GlebBatykov commented 2 years ago

Yes, I think so too

sezaru commented 2 years ago

there were almost no interested people who would give me feedback about my library

My guess as to why this is the case is simply because most programmers don't even know that the actor model exists or what it solves. You can see that in other languages too when people are discussing how to solve concurrency problems when Erlang already solved that almost 30 years ago with the actor model hahaha.

I will give you my feedback from the viewpoint of an Elixir/Erlang developer, not Akka, but since Akka is based on Erlang's OTP anyway, they should be pretty similar.

For me, the biggest value an Actor model brings to the table is being able to have a sane concurrency and fault-tolerant code.

This means that I can have an actor that holds a state and I can manipulate that state without having to worry about locks, race conditions, etc, since they are not shared with other actors, they are only accessed sequentially and they are fault-tolerant (via supervisors).

So, in my view, an actor that doesn't process messages sequentially loses most of these properties and is not that different than running a bunch of async tasks.

Having that in mind, in Erlang, when you call an actor, you define a timeout if the call expects a reply (see: https://hexdocs.pm/elixir/1.12/GenServer.html#call/3).

This means that the caller blocks until a result is received (in your library, sendAndSubscribe would block, or at least return a promise).

Also, that blocked call can fail if the actor crashes, or if the timeout is reached.

Now, regarding the mailbox, if the caller crashes, in Erlang's OTP, the mailbox is lost, and the callers waiting for a response (via sendAndSubscribe) will receive an error.

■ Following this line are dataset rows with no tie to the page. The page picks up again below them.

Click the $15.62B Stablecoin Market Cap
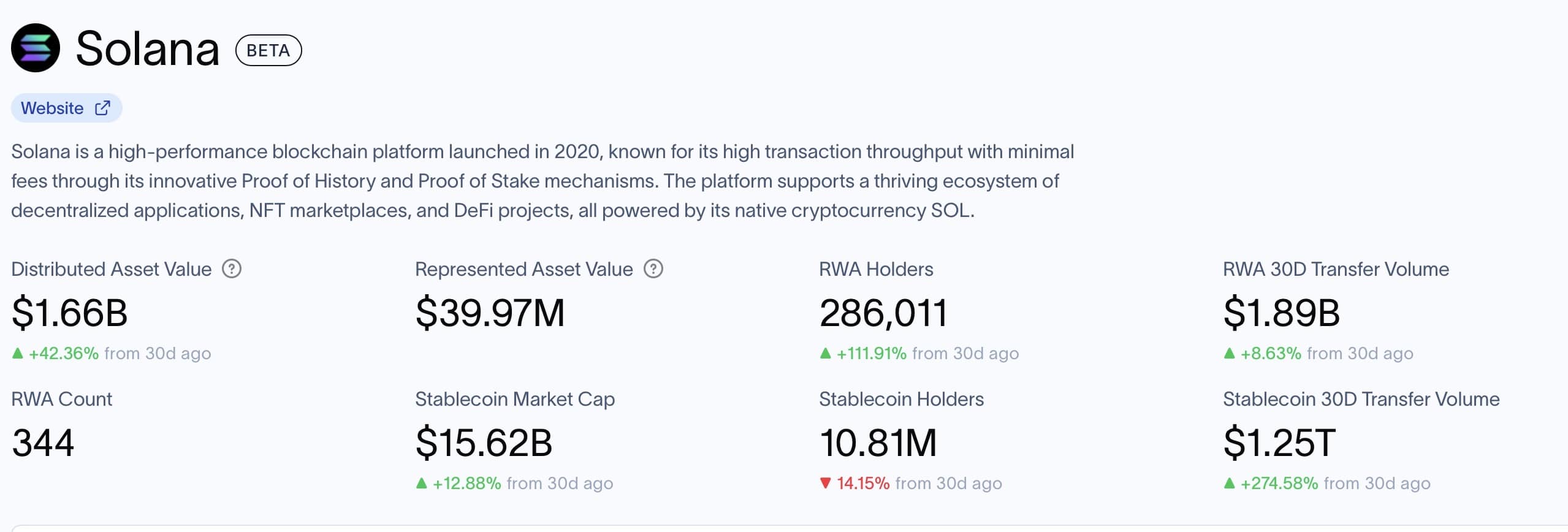 [484, 443]
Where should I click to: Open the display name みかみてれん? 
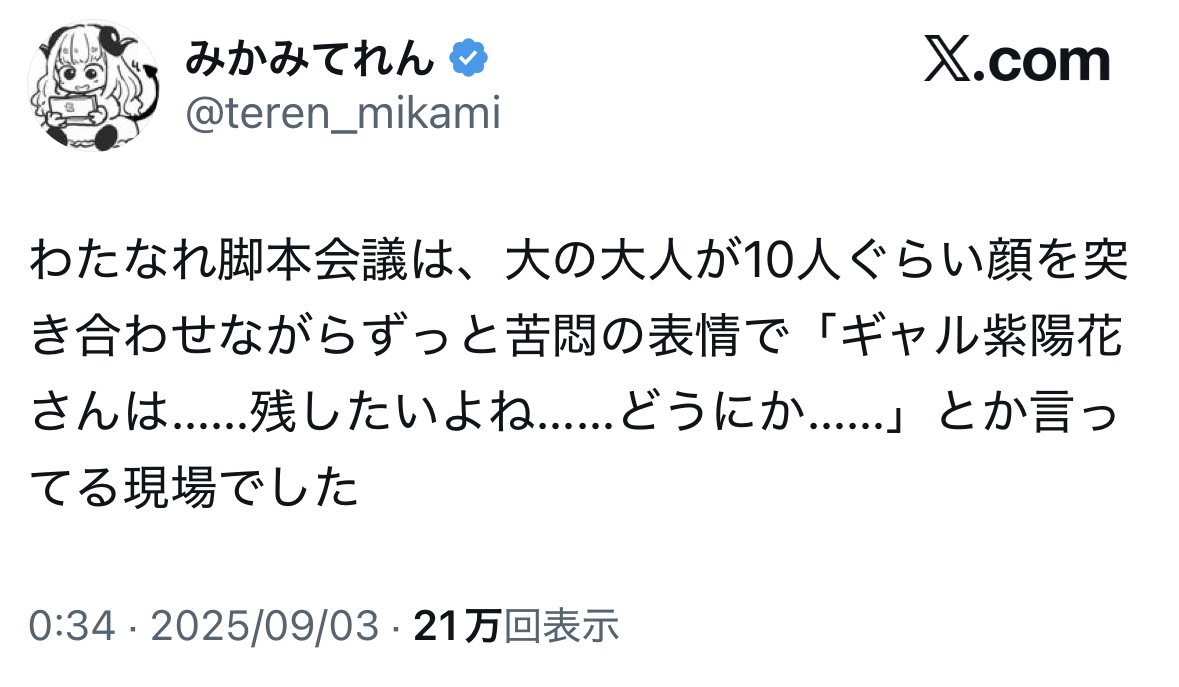311,60
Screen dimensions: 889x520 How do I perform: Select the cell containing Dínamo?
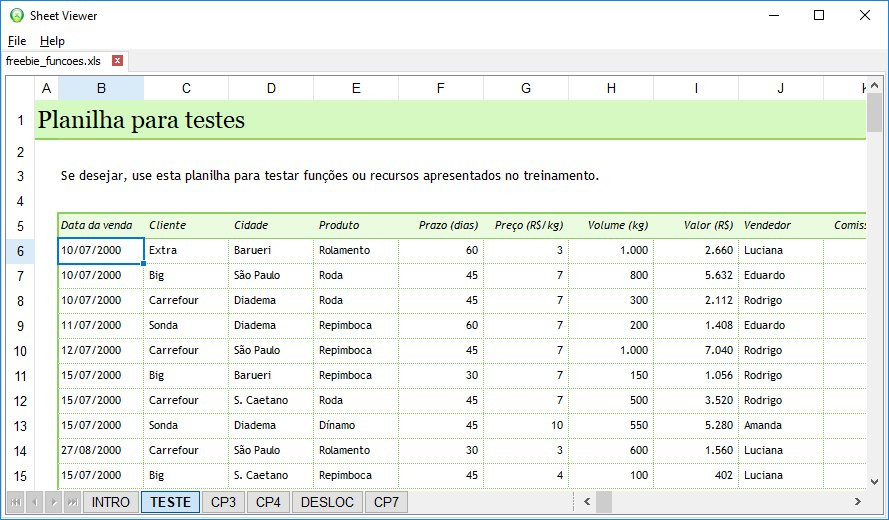355,426
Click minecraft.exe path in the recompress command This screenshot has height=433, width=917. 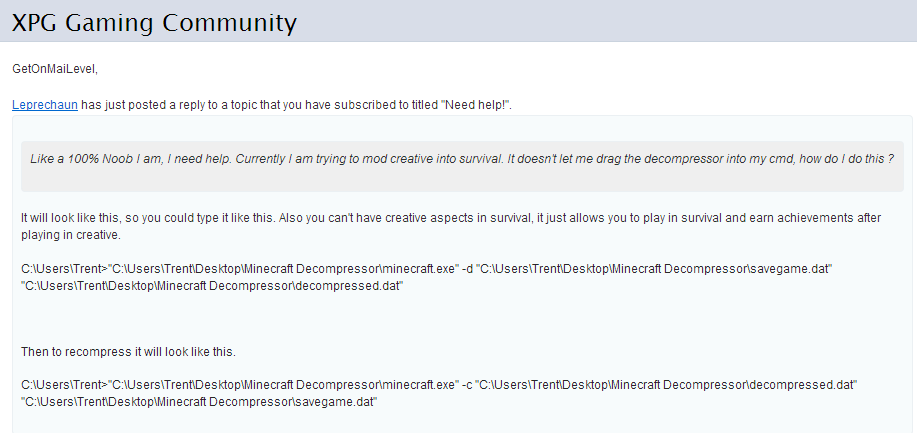tap(282, 385)
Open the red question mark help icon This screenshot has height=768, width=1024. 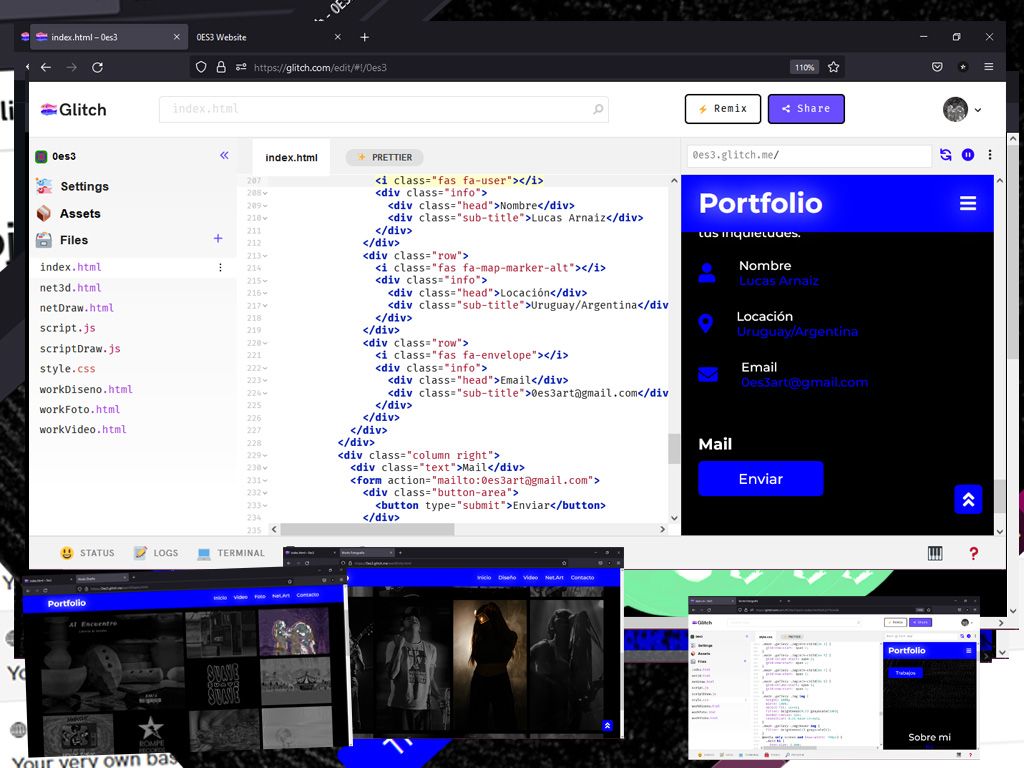tap(973, 553)
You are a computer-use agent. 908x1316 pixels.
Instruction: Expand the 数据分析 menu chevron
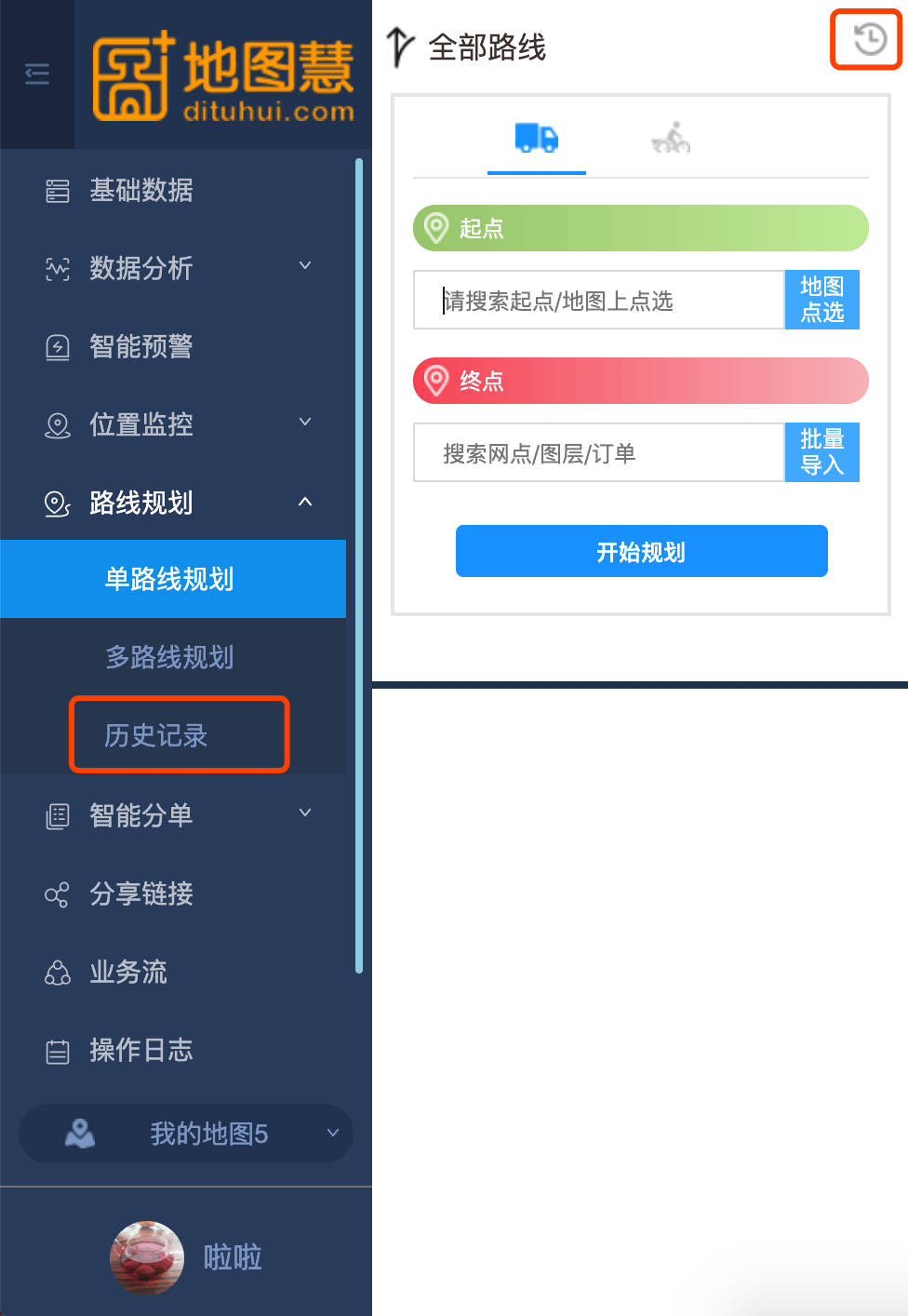pyautogui.click(x=305, y=266)
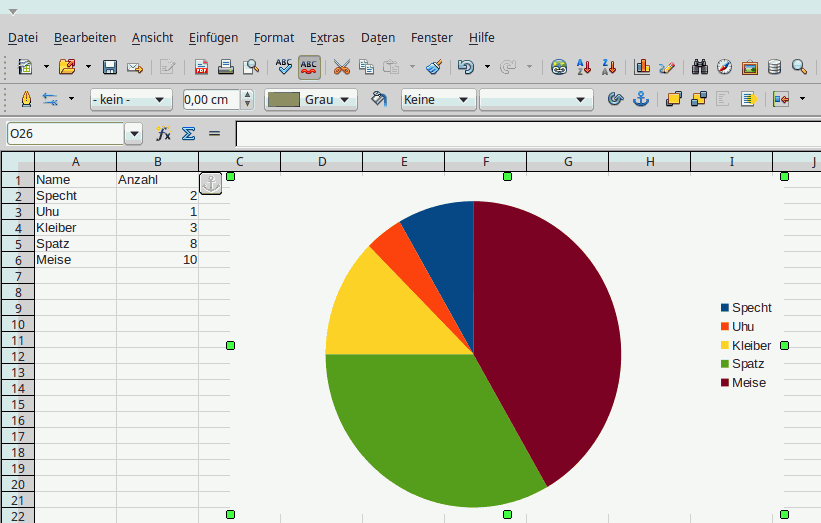
Task: Toggle the Gallery picture icon
Action: (748, 67)
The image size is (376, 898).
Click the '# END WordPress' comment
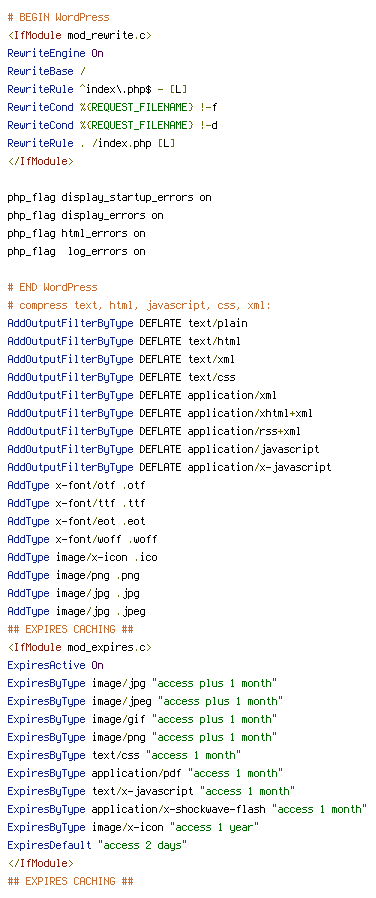point(53,287)
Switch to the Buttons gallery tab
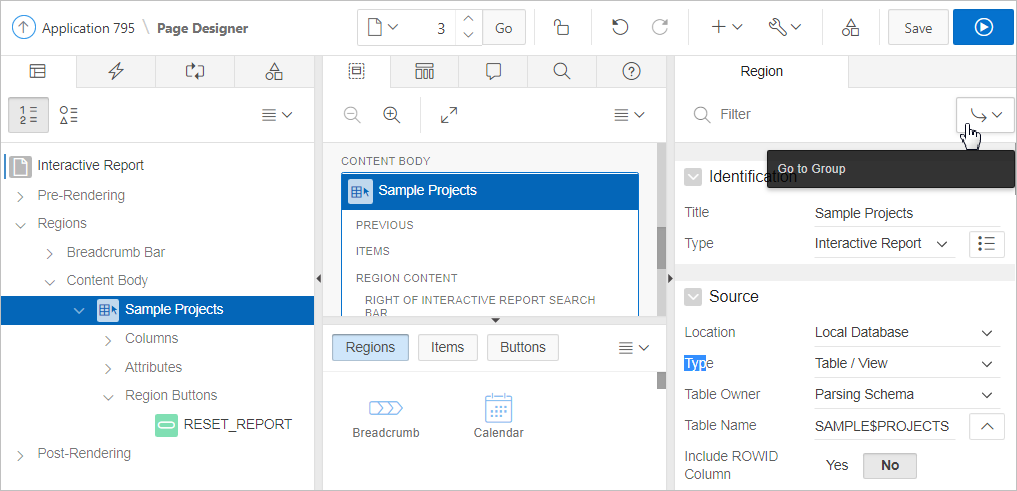Screen dimensions: 1017x491 (x=522, y=347)
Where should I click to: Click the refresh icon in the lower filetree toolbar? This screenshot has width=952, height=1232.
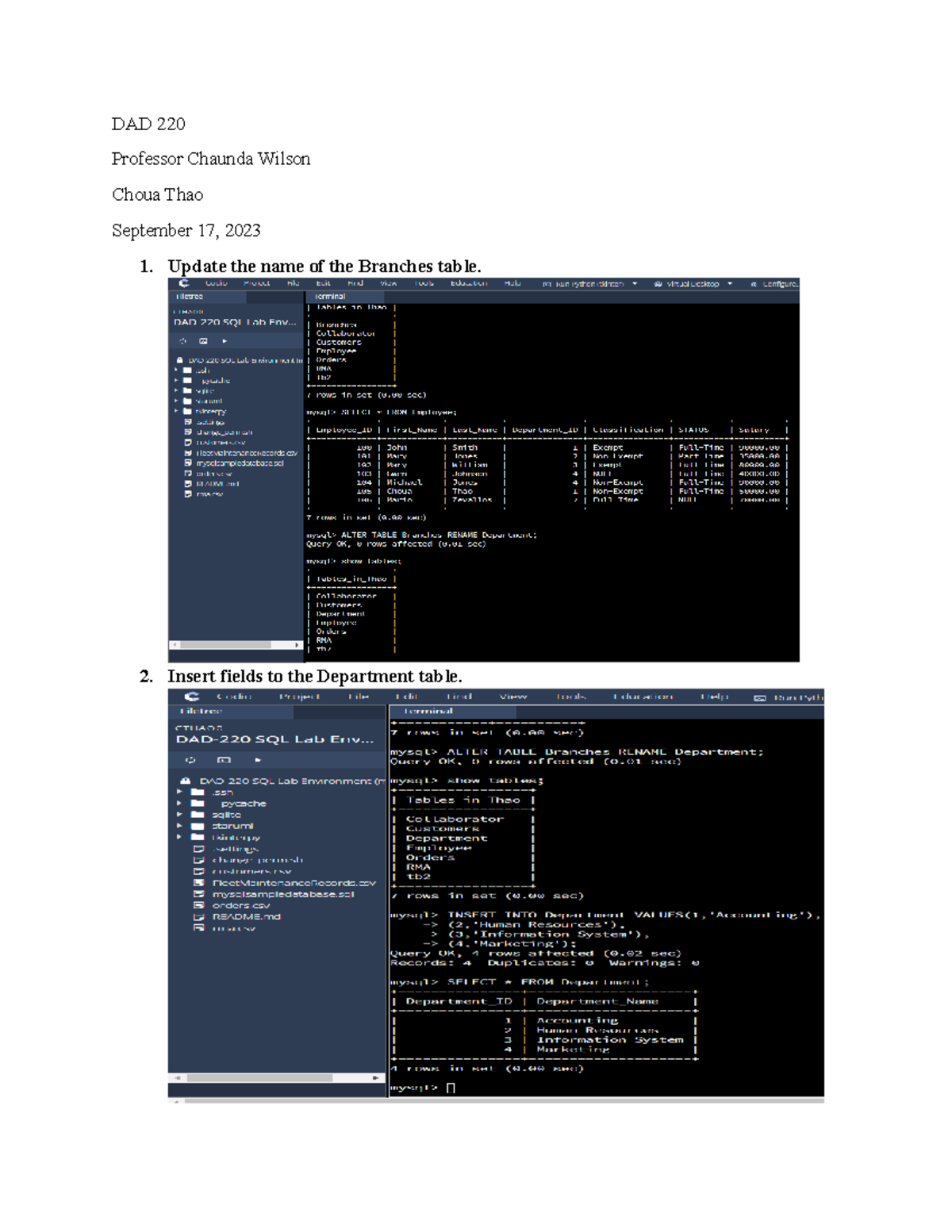[x=190, y=760]
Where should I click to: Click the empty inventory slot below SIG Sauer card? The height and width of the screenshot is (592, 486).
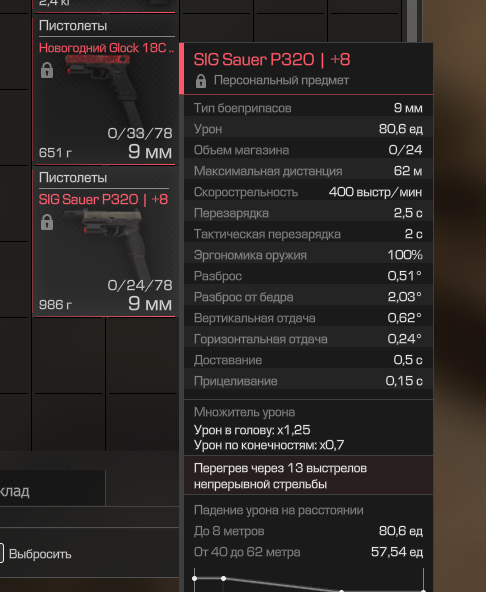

It seems like you want to somehow keep the mailbox so no message is lost, but IMO that would add a lot of complexity to your code and will be hard to guarantee anyway.

An easier approach is simply to handle that on the caller's side, so they call the actor, and if the call fails because the actor crashed or timed out, the caller can handle that and retry later when the supervisor restarts the crashed actor with a fresh state.

Not sure if that answers your questions or if it is good feedback. But feel free to ask for more clarifications if needed.

GlebBatykov commented 2 years ago

I recently studied Elixir/Erlang, looked at working with processes there, remote interaction. And I was impressed by this technology.

GlebBatykov commented 2 years ago

There were thoughts to write a console utility in order to remotely connect to the actors system of my library and be able to look at the state of the actors system, manage them.

sezaru commented 2 years ago

That would be amazing, I guess you mean something similar to the observer in erlang. In case you are not aware, one of the things that the observer allows you to do is exactly that, you can see your process tree, kill a process, see that process information, state, etc. image

GlebBatykov commented 2 years ago

I am not familiar with observer, although I heard about it when I tried to study Elixir/Erlang. But yes, I was thinking about creating a utility with similar functionality.